[[ Data listing open ]]
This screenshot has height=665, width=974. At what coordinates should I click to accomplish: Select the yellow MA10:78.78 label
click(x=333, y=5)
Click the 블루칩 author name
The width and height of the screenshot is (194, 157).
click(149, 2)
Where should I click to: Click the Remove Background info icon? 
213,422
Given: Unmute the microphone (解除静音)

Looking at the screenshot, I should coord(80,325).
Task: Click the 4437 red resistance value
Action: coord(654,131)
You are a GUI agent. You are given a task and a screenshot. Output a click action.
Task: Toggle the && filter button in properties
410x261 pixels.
[[ Data listing closed ]]
[[ Data listing open ]]
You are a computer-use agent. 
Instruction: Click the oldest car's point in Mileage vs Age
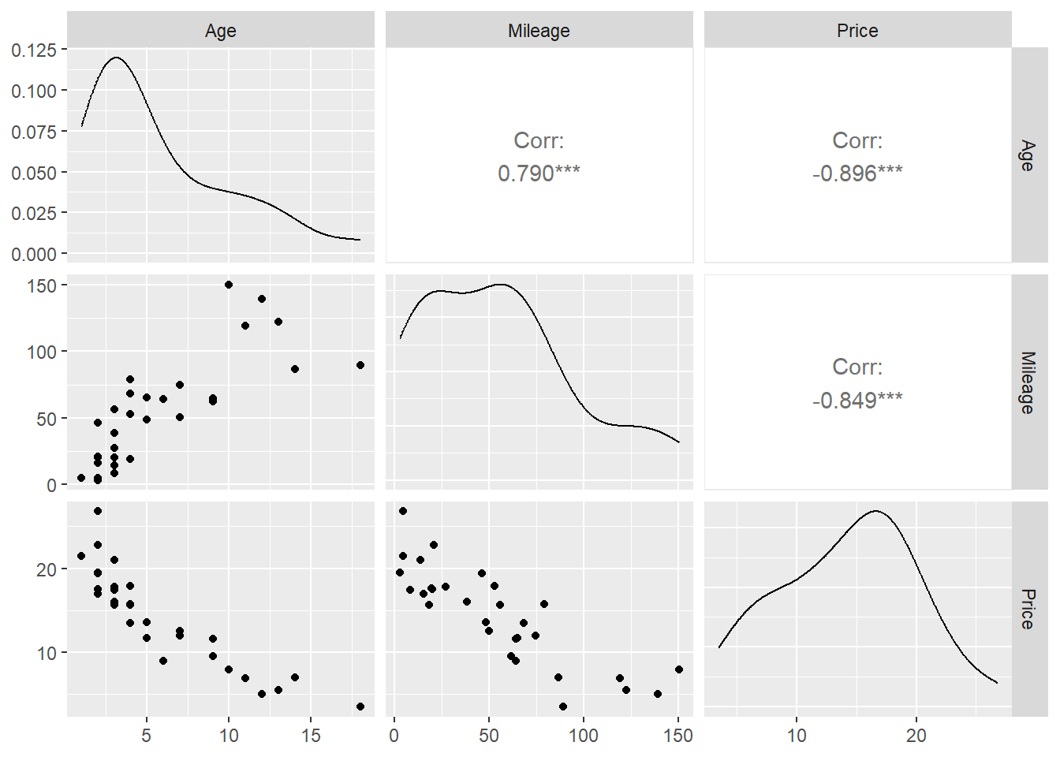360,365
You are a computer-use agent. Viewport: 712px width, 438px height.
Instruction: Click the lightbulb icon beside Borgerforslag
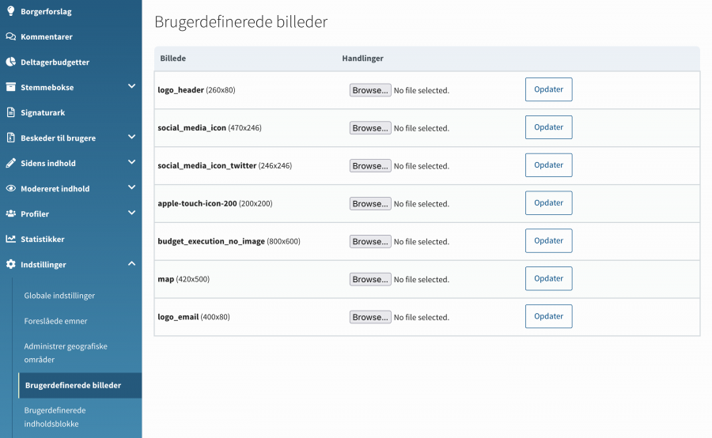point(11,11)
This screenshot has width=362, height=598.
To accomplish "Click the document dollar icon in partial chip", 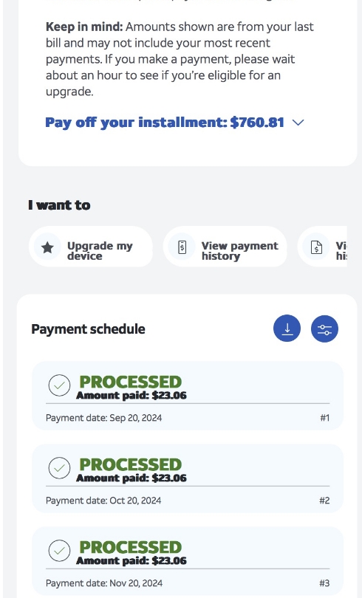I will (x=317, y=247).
[[ Data listing closed ]]
◆ What the task asks
Starting at the line that contains "Where should I" and stopping after the line that contains "You are a GUI", write out every line exactly as it appears above, and no other line.

◆ Response for this exercise
Where should I click to: Click the Remove Background info icon? 
213,422
Given: Unmute the microphone (解除静音)

Looking at the screenshot, I should coord(80,325).
Task: Click the 4437 red resistance value
Action: coord(654,131)
You are a GUI agent. You are given a task and a screenshot. Output a click action.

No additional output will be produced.